The range to repeat runs from the line with "You are a GUI" to the last line below, both ends included; give it exactly and without pictures.

[INFORMATION GIVEN Boundary: Start]

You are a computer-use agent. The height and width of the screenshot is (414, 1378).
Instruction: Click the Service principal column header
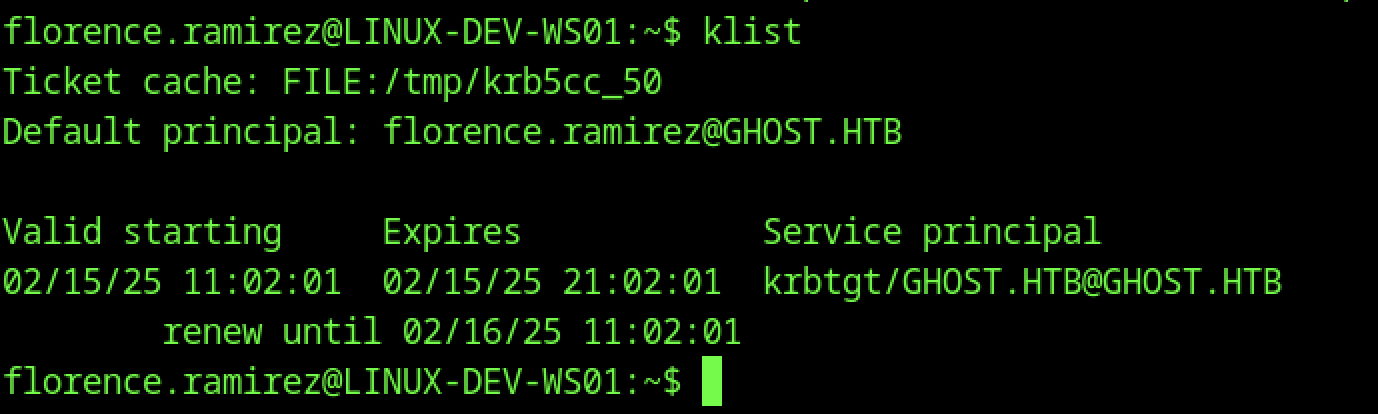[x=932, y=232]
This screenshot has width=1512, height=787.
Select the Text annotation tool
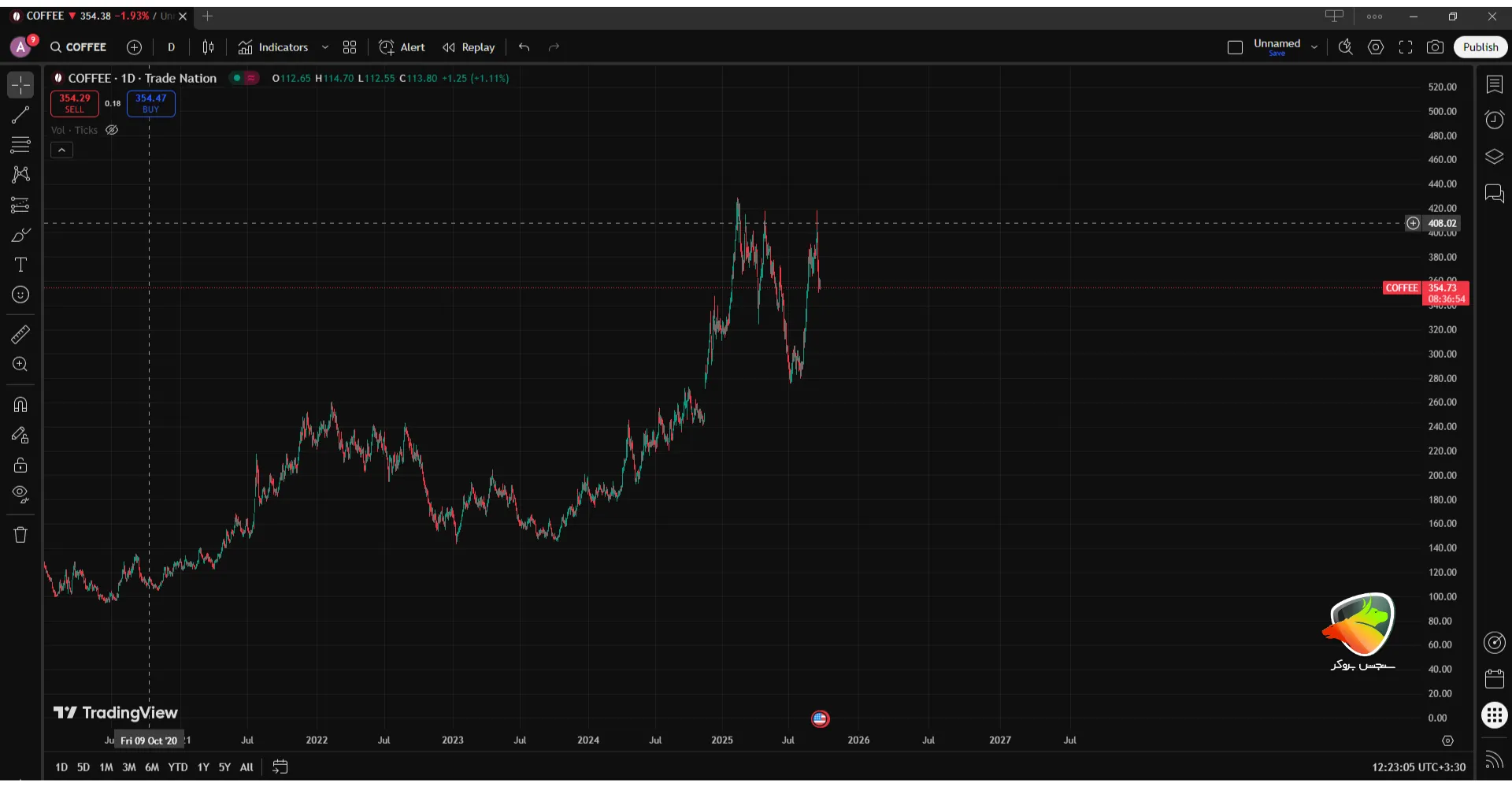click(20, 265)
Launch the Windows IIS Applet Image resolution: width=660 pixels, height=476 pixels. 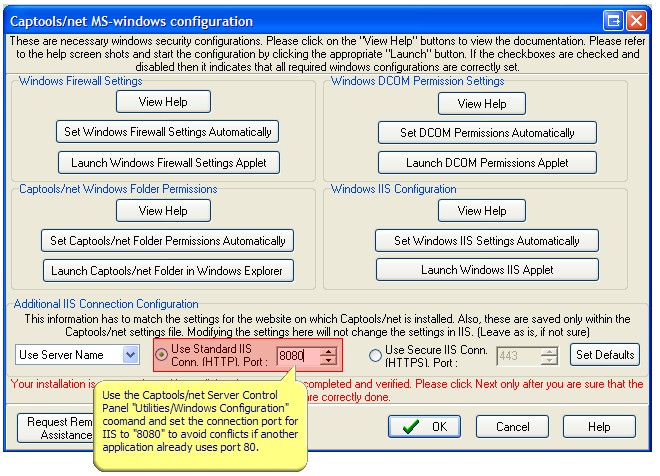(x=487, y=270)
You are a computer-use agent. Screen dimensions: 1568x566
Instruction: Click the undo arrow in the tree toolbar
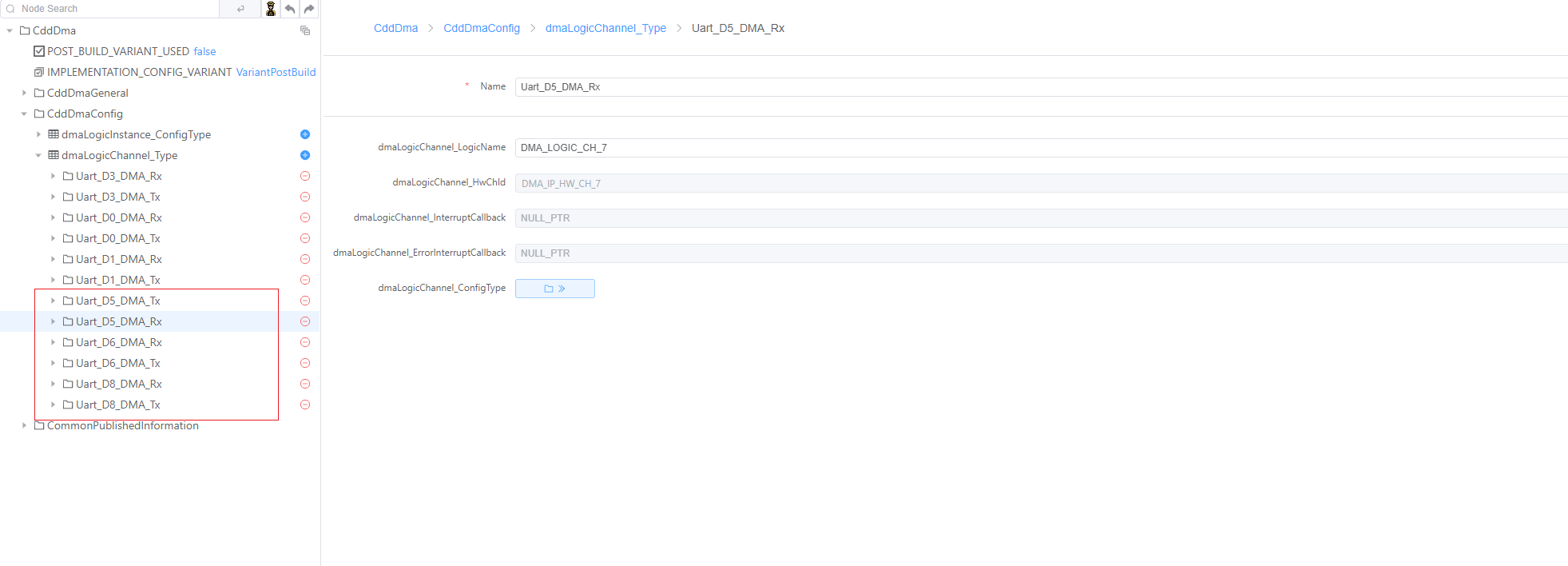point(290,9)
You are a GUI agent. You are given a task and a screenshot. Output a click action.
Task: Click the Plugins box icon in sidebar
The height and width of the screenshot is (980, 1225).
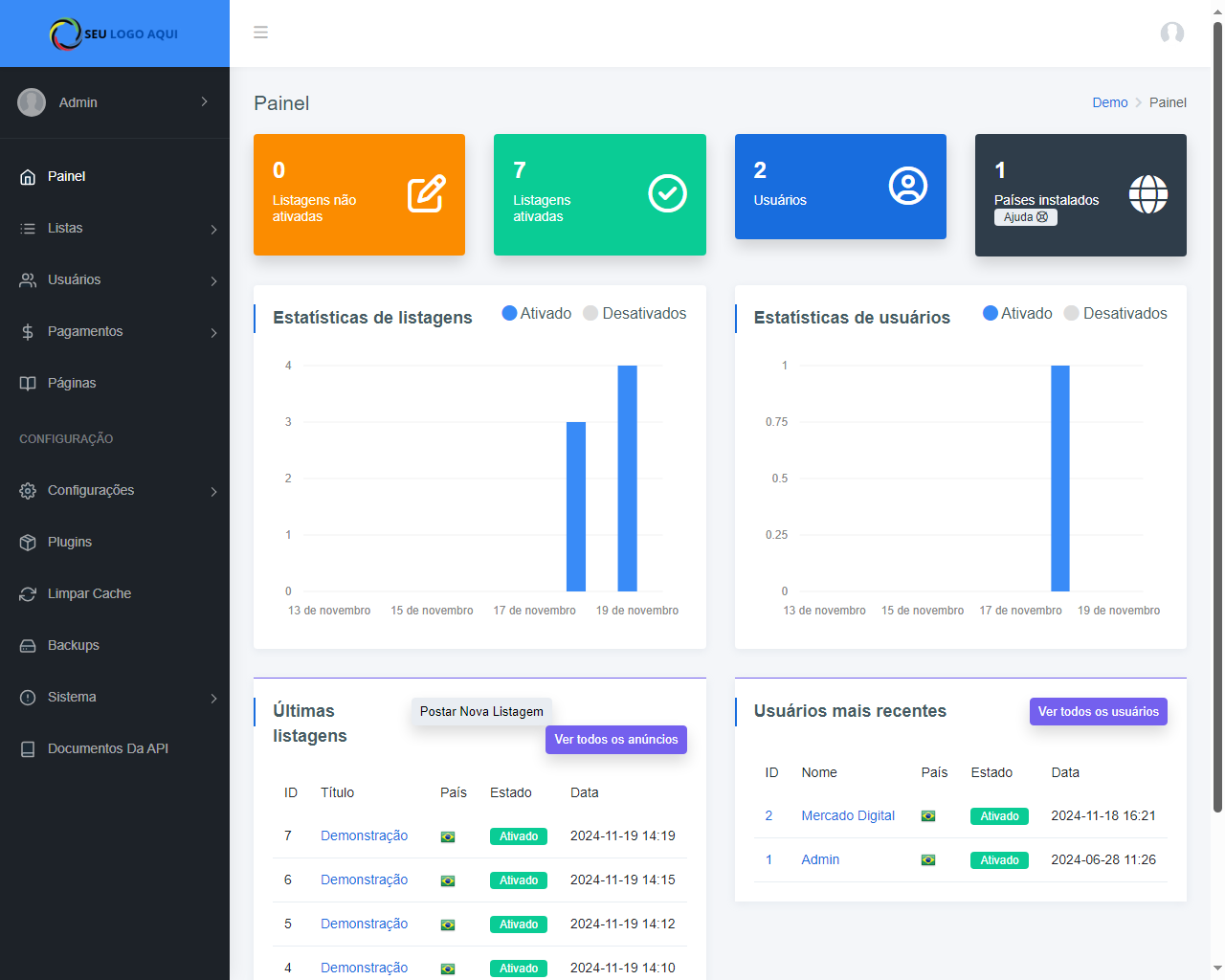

[INFORMATION GIVEN Boundary: End]

- _THE ANSWER_:
You are a GUI agent. You are given a task and a screenshot. Output a click action.
Task: Click the Plugins box icon in sidebar
The height and width of the screenshot is (980, 1225).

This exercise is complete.